Kindermann divided his attentions between holding his pistol upon us, and steering the craft towards the Tranquil Sea; which destination he announced to all of us in that vessel. The landscape of the Moon below is grey to a degree hardly to be believ’d; where the sunlight is hard upon it a silver and in patches quicksilver hue may be seen; but elsewhere it is dreary leaden and poyson’d blue in colour. I order’d cowering Cano to fetch some water for Moulville, altho’ I had littel hope for his survival; and when Cano had oblig’d me, trembling, he return’d to his corner.

There is a Patien’s camp at the Tranquil Sea, I observ’d.

There is, he replied. And thither we shall do to make what mischief we may, before returning to the Earth and the court of King Charles of Spain. When I press’d him as to his reasons, he expatiated, growing increasing breathless as he went on. That the Patiens were the enemy, common to all mankind; and that the war between King Charles and his enemies was a tragickal distraction; that mankind must unite against the common threat before it was too late.

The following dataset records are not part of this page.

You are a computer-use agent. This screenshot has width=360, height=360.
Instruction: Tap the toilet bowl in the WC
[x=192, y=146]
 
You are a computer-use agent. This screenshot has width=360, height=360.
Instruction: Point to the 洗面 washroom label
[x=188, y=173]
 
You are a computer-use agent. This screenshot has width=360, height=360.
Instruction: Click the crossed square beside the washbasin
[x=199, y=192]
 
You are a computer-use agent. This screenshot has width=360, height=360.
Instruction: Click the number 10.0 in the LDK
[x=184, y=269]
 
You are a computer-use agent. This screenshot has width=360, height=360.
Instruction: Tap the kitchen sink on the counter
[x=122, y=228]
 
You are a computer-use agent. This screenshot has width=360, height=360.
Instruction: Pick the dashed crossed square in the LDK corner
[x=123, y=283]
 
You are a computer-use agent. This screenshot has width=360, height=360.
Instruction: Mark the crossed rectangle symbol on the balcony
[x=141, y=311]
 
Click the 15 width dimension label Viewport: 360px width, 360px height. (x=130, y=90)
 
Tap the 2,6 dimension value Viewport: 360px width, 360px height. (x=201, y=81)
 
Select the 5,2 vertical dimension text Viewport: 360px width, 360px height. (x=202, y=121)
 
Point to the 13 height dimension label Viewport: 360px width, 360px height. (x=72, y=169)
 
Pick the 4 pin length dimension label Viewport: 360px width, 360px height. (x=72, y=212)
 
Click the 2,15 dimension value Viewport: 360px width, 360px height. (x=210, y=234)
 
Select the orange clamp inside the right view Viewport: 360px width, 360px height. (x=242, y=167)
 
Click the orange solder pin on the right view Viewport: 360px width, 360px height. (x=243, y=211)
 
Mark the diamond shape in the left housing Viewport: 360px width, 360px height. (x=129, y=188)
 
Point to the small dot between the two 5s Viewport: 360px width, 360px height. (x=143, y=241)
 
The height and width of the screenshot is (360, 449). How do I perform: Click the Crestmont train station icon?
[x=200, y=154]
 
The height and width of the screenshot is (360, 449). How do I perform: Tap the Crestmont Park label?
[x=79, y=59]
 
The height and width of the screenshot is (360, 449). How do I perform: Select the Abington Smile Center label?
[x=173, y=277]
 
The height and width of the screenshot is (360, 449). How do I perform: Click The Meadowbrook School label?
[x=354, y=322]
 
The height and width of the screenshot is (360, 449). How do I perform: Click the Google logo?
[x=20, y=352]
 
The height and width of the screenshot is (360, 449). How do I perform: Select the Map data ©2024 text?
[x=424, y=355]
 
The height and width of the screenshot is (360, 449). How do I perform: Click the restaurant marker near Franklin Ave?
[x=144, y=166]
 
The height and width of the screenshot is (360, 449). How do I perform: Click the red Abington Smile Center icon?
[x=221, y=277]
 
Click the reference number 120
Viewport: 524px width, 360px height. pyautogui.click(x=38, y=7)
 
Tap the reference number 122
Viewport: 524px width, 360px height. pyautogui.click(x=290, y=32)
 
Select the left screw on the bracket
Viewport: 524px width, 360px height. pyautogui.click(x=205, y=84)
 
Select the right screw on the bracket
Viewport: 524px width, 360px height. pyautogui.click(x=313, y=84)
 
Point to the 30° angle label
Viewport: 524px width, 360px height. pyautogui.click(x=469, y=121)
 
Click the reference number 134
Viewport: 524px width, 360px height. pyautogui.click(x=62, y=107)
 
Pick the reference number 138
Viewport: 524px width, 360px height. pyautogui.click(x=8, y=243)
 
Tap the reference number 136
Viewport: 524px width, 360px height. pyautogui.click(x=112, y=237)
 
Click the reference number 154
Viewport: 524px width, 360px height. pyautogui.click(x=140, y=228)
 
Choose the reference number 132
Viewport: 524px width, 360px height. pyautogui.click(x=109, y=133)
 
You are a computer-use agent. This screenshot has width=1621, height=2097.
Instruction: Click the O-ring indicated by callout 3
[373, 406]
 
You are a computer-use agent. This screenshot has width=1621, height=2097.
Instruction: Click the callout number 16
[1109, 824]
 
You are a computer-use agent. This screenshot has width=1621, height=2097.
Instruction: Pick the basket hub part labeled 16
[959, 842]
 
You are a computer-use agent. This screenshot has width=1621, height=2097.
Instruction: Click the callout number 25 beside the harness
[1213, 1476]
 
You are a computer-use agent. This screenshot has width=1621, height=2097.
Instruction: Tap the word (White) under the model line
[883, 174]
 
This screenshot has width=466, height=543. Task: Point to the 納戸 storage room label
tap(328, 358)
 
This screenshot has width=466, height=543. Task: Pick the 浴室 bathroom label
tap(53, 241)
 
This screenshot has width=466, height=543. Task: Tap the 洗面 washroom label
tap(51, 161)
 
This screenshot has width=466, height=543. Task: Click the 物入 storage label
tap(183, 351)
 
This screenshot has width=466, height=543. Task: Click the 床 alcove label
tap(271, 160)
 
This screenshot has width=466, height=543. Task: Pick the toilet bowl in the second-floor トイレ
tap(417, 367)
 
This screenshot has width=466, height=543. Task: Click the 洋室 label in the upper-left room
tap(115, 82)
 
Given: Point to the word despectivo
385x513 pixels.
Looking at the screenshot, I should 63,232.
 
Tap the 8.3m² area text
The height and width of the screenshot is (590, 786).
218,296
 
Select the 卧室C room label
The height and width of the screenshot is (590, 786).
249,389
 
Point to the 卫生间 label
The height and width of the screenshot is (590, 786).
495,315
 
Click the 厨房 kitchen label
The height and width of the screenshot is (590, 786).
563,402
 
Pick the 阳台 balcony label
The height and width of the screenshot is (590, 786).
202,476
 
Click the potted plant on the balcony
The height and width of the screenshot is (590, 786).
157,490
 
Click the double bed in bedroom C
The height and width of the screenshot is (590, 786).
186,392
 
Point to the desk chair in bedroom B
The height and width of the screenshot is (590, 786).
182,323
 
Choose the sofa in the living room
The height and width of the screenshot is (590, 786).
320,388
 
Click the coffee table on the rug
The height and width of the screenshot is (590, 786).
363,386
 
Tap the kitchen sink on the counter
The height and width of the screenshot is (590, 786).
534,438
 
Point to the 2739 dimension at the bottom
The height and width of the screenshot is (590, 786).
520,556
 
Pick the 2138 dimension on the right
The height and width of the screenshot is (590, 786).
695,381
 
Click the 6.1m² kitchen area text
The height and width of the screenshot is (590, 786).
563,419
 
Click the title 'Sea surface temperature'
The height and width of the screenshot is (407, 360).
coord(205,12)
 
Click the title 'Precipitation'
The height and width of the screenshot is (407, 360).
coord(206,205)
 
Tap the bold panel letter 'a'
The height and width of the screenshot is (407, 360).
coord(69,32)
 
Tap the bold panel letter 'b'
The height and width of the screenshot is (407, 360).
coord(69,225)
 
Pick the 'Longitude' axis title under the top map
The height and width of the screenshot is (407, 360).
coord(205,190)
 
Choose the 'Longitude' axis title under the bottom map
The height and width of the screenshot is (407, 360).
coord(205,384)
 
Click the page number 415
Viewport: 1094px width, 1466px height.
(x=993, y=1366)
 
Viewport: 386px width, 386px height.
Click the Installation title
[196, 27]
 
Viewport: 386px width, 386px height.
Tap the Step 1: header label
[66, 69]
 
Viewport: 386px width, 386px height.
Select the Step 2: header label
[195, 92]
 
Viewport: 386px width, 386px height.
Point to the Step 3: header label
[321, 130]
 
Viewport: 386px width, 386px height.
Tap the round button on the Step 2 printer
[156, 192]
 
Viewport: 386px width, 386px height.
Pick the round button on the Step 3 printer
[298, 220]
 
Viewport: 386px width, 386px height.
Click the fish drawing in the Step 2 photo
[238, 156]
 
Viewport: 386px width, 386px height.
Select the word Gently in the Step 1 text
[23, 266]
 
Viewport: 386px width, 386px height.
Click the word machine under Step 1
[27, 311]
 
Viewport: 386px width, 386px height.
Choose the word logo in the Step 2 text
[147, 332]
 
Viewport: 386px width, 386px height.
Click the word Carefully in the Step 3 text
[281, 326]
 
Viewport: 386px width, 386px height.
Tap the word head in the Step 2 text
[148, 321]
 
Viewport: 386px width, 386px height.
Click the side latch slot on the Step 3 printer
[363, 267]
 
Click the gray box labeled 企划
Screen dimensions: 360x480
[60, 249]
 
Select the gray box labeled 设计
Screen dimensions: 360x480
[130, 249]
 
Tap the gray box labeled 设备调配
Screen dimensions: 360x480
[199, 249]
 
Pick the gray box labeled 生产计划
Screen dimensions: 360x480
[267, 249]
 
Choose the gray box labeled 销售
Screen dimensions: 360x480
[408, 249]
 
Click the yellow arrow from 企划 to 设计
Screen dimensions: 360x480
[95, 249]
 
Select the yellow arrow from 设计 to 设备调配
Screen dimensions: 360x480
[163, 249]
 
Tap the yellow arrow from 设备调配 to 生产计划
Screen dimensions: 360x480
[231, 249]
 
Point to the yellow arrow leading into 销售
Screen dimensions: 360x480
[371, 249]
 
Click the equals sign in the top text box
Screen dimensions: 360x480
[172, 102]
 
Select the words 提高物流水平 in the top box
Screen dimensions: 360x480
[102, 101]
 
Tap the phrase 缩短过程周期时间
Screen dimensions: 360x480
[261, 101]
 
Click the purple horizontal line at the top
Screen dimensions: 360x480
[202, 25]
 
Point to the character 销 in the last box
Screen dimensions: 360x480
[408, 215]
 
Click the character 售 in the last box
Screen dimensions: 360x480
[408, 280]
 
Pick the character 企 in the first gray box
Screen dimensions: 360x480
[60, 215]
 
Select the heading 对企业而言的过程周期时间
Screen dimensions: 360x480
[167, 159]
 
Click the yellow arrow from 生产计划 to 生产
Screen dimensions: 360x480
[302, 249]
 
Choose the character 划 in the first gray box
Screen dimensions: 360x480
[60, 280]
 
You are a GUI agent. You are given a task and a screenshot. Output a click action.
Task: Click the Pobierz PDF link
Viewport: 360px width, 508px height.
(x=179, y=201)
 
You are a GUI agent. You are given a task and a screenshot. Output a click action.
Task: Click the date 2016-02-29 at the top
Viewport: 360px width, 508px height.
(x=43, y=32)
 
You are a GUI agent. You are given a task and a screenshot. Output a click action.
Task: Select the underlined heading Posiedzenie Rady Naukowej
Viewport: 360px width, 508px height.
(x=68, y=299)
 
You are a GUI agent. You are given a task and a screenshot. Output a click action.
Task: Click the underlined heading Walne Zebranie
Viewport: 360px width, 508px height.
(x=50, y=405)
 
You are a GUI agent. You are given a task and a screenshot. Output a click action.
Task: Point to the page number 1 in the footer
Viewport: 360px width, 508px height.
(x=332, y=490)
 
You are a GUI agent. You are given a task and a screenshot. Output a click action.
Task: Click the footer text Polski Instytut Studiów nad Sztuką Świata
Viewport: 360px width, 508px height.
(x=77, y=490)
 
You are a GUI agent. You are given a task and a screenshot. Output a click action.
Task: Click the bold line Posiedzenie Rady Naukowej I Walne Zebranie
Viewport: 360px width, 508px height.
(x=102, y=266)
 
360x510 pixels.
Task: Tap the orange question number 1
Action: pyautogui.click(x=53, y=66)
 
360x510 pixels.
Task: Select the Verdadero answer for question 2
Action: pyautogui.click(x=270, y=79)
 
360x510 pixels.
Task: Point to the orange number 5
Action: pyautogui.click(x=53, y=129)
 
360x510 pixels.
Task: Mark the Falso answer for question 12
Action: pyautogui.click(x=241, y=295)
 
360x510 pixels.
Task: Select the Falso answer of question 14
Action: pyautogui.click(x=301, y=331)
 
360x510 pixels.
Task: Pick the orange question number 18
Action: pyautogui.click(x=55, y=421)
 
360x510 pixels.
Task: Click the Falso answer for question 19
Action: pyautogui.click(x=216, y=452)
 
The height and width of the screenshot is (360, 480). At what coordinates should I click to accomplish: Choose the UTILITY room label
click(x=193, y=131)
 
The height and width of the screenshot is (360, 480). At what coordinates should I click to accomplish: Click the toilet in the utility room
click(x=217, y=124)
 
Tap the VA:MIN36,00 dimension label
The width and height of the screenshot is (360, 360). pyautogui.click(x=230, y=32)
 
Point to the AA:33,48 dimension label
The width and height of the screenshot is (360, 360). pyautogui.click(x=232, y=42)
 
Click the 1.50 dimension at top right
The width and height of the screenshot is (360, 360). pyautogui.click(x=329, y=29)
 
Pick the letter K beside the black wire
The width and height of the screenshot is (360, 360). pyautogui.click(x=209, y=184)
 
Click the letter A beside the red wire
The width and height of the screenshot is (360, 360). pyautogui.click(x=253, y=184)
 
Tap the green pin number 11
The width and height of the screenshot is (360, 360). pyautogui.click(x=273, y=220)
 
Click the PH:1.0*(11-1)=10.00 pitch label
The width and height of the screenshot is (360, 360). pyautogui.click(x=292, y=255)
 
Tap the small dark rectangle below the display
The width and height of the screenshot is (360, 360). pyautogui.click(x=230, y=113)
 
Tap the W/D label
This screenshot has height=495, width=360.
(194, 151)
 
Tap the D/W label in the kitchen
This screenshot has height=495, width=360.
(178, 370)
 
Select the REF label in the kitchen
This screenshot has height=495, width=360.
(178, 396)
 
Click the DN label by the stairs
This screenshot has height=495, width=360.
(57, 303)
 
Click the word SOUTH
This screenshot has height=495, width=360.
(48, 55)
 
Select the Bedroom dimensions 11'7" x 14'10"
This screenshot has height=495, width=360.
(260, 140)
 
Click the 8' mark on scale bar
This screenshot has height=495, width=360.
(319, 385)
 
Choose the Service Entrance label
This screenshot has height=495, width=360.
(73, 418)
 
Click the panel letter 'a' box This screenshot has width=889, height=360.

I rebuk’d him for his folly, hoping in truth only to hurry him along with speaking, for I could feel in the strictness of my own throat the shortest way the air was going, and I kept the spigot tight under my right hand, behind my small-back, and in no wise did circulate fresher air with that handle.

Said I, if the Patien creatures had such nefarious intention, then why had they not acted sooner?

Said Kindermann, that we only suppos’d the Patien superior to us; and in fact their numbers being so small, and the main part of their devices and ordnance mere junk, as a hundred speculators have discover’d, their odds of overcoming so large and populous a world as Earth were long. To this end, Kindermann insisted, they were fomenting war between the nations of the globe, and would wait until we had spent our force upon one another, and the seas of the world ran purple with our blood, before moving upon us and enslaving those who survived.

It seem’d to me that, as the Poet says, tho’ this was folly, yet was some wisdom in it. For the Patien do act most peculiar, eccentric to common sense; and it is true both that we outnumber they, and that they are as sensible to hurt and corporeal death as we. But still I could not credit they would permit us to lay our hands upon their devices, without some attempt to restore them to themselves, if their intent were hostile.